Un sujet de société brûlant
L’homophobie est aujourd’hui un sujet brûlant en Italie où les agressions n’ont cessé d’augmenter depuis deux ans et où on assiste en réaction à des manifestations d’associations LGBT notamment dans les rues de Rome. Selon l’association Arcigay, de janvier 2008 à septembre 2009, on a pu dénombrer plus de 195 agressions homophobes dont 17 homicides, 95 agressions et violences physiques, 14 actes d’extorsions et 25 actes de vandalisme. En réalité, les agressions sont beaucoup plus nombreuses puisqu’Arcigay ne fait référence qu’aux actes qui lui sont rapportés or beaucoup de personnes n’ont pas le courage de contacter cette association ou simplement ne connaissent pas ce recours. Le fait que l’homophobie ne soit pas reconnue comme circonstance aggravante explique aussi ce résultat bien inférieur à la réalité étant donné que même si les victimes portent plainte, le lien avec leur orientation sexuelle n’est pas pris en compte. Depuis le mois de septembre, les agressions ont été très nombreuses. Selon le quotidien italien Il Corriere della Sera, on aurait assisté la semaine dernière, avec l’agression de deux étudiants gays à Catane en Sicile, à la quinzième agression homophobe en moins de trois mois. Un agresseur qui a attaqué à coups de couteau un couple d’homosexuels sortant d’une boite de nuit à Rome en août dernier n’a d’ailleurs pas hésité à se faire appeler « svastichella » (« petite croix gammée »).
Ce rejet italien n’est pas sans rappeler le récent pas en arrière de la Hongrie. En effet, depuis 2004, le parti de l’Alliance des libéro-démocrates avait souhaité mettre en place une reconnaissance des couples homosexuels par l’intermédiaire d’une union légale qui leur aurait octroyé les mêmes droits qu’aux couples hétérosexuels. En décembre 2007, la gay-pride de Budapest avait été le lieu d’actes violents de la part de groupes d’extrême-droite ce qui avait poussé le gouvernement de centre-gauche à réagir en mettant en place cette proposition d’union légale. La mise en application était fixée à janvier 2009 mais le 15 décembre 2008, la Cour Suprême hongroise avait finalement déclaré que cette loi était anticonstitutionnelle, exactement comme l’a fait la commission justice dans le cas de la loi Concia. La loi hongroise avait donc été rejetée au nom de la trop grande similitude de cette union par rapport au mariage.

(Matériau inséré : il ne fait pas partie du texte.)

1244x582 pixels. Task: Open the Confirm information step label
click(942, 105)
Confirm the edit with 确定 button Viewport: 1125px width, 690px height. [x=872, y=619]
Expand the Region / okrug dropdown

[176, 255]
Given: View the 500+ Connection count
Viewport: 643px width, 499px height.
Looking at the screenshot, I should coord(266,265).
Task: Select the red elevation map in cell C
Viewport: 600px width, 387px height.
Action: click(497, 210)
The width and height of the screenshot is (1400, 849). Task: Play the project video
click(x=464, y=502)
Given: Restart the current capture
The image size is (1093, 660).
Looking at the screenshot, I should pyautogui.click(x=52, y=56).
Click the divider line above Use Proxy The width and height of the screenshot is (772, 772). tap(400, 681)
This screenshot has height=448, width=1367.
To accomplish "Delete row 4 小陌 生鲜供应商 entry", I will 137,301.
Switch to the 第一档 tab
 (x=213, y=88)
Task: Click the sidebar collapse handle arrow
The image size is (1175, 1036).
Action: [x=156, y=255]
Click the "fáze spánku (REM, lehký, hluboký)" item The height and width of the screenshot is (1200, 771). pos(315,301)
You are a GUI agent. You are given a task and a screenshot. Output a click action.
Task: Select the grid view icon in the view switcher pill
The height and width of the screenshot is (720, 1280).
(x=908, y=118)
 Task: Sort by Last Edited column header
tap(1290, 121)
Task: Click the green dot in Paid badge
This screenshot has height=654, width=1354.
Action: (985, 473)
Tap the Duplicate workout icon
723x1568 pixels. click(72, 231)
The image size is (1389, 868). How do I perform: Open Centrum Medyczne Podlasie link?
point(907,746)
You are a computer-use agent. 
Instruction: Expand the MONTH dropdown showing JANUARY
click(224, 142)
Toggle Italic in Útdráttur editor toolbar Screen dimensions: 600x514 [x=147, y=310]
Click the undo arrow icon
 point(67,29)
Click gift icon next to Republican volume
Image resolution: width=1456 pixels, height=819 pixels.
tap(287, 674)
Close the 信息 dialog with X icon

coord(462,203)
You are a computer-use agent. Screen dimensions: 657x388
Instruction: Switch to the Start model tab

Selon Paola Concia, « moins l’homophobie est réprimée et plus elle est diffusée. De plus, aucun gouvernement n’a vraiment fait campagne en faveur de l’égalité sexuelle. Cette idée heurte encore les institutions, qu’il s’agisse de la classe politique ou de l’Eglise. Enfin, la culture italienne est marquée par une peur de la diversité ». Pour Franceschini, actuel leader du centre-gauche, « il s’agit d’une honte ». L’Italie ne semble pas encore prête à œuvrer pour une reconnaissance des droits des gays, lesbiennes et transgenres.
En attendant, de petits pas peuvent peut-être aider à cette prise de conscience, à l’image du film-documentaire « L’amore e basta » (« L’amour et c’est tout ») de Stefano Consiglio présenté lors du dernier festival de Venise et projeté dans les salles italiennes depuis septembre. Au niveau européen, le Parlement réfléchit actuellement à une nouvelle directive contre l’homophobie.